Re: SGX vs LSM (Re: [PATCH v20 00/28] Intel SGX1 support)

Stephen Smalley <sds@xxxxxxxxxxxxx> · Fri, 17 May 2019 15:20:46 -0400

On 5/17/19 2:05 PM, Stephen Smalley wrote:
On 5/17/19 1:12 PM, Andy Lutomirski wrote:

On May 17, 2019, at 9:37 AM, Stephen Smalley <sds@xxxxxxxxxxxxx> wrote:

On 5/17/19 12:20 PM, Stephen Smalley wrote:
On 5/17/19 11:09 AM, Sean Christopherson wrote:
On Fri, May 17, 2019 at 09:53:06AM -0400, Stephen Smalley wrote:
On 5/16/19 6:23 PM, Xing, Cedric wrote:
I thought EXECMOD applied to files (and memory mappings backed by 
them) but
I was probably wrong. It sounds like EXECMOD applies to the whole 
process so
would allow all pages within a process's address space to be 
modified then
executed, regardless the backing files. Am I correct this time?

No, you were correct the first time I think; EXECMOD is used to 
control
whether a process can make executable a private file mapping that has
previously been modified (e.g. text relocation); it is a special 
case to
support text relocations without having to allow full EXECMEM 
(i.e. execute
arbitrary memory).

SELinux checks relevant to W^X include:

- EXECMEM: mmap/mprotect PROT_EXEC an anonymous mapping 
(regardless of
PROT_WRITE, since we know the content has to have been written at 
some
point) or a private file mapping that is also PROT_WRITE.
- EXECMOD: mprotect PROT_EXEC a private file mapping that has been
previously modified, typically for text relocations,
- FILE__WRITE: mmap/mprotect PROT_WRITE a shared file mapping,
- FILE__EXECUTE: mmap/mprotect PROT_EXEC a file mapping.

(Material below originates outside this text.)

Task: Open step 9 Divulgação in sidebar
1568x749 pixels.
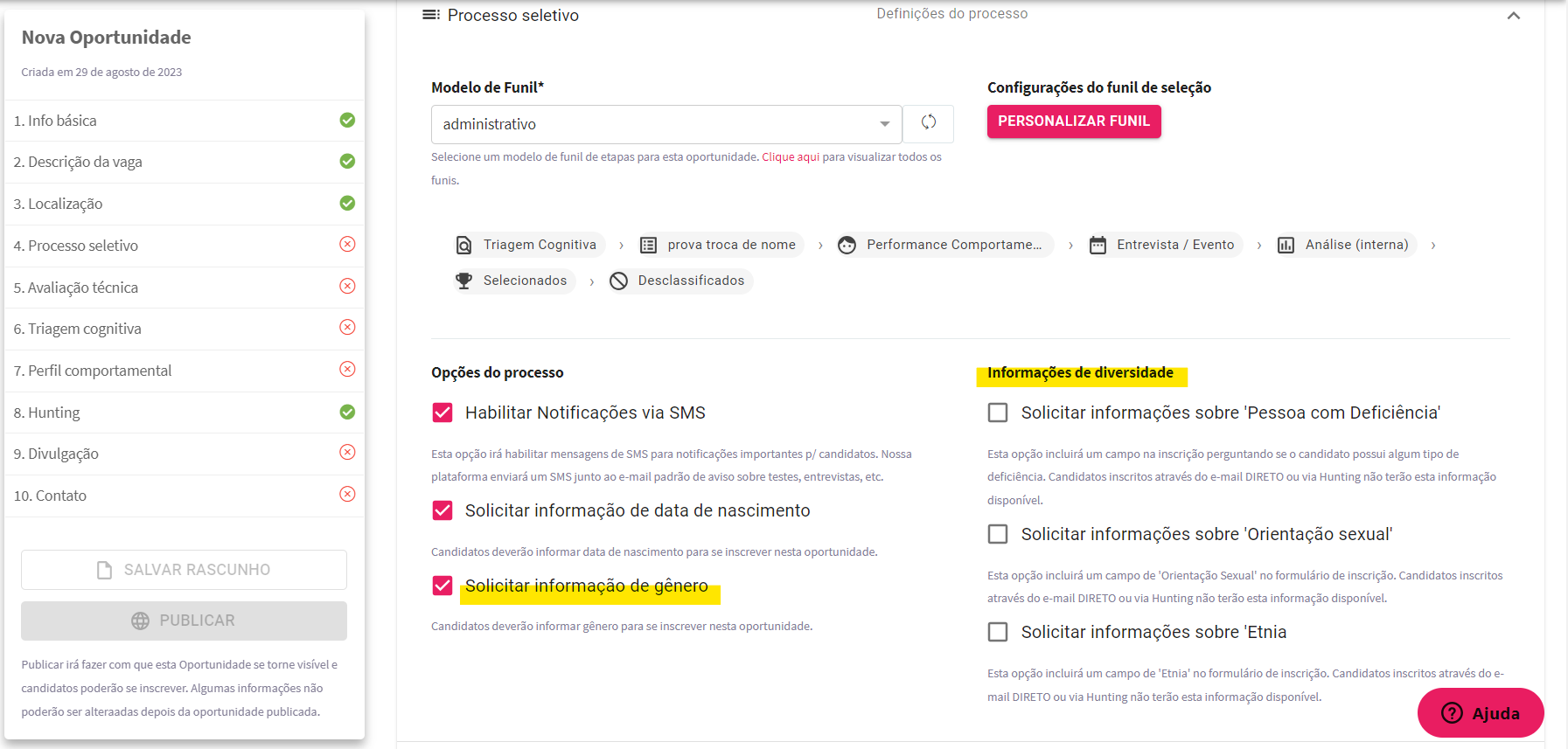Action: [185, 454]
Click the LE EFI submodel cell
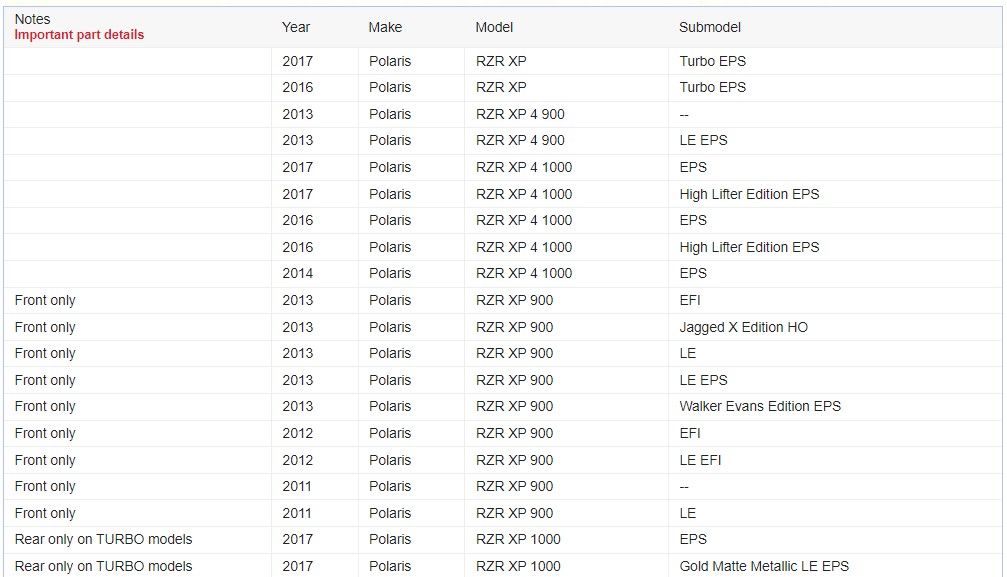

(ignoring EXECSTACK and EXECHEAP here since they aren't really 
relevant to
this discussion)

So if you want to ensure W^X, then you wouldn't allow EXECMEM for the
process, EXECMOD by the process to any file, and the combination 
of both
FILE__WRITE and FILE__EXECUTE by the process to any file.

If the /dev/sgx/enclave mappings are MAP_SHARED and you aren't 
using an
anonymous inode, then I would expect that only the FILE__WRITE and
FILE__EXECUTE checks are relevant.

Yep, I was just typing this up in a different thread:

I think we may want to change the SGX API to alloc an anon inode 
for each
enclave instead of hanging every enclave off of the 
/dev/sgx/enclave inode.
Because /dev/sgx/enclave is NOT private, SELinux's 
file_map_prot_check()
will only require FILE__WRITE and FILE__EXECUTE to mprotect() 
enclave VMAs
to RWX.  Backing each enclave with an anon inode will make SELinux 
treat
EPC memory like anonymous mappings, which is what we want (I 
think), e.g.
making *any* EPC page executable will require PROCESS__EXECMEM (SGX is
64-bit only at this point, so SELinux will always have 
default_noexec).
I don't think we want to require EXECMEM (or equivalently both 
FILE__WRITE and FILE__EXECUTE to /dev/sgx/enclave) for making any 
EPC page executable, only if the page is also writable or previously 
modified.  The intent is to prevent arbitrary code execution without 
EXECMEM (or FILE__WRITE|FILE__EXECUTE), while still allowing 
enclaves to be created without EXECMEM as long as the EPC page 
mapping is only ever mapped RX and its initial contents came from an 
unmodified file mapping that was PROT_EXEC (and hence already 
checked via FILE__EXECUTE).

Also, just to be clear, there is nothing inherently better about 
checking EXECMEM instead of checking both FILE__WRITE and 
FILE__EXECUTE to the /dev/sgx/enclave inode, so I wouldn't switch to 
using anon inodes for that reason.  Using anon inodes also 
unfortunately disables SELinux inode-based checking since we no 
longer have any useful inode information, so you'd lose out on 
SELinux ioctl whitelisting on those enclave inodes if that matters.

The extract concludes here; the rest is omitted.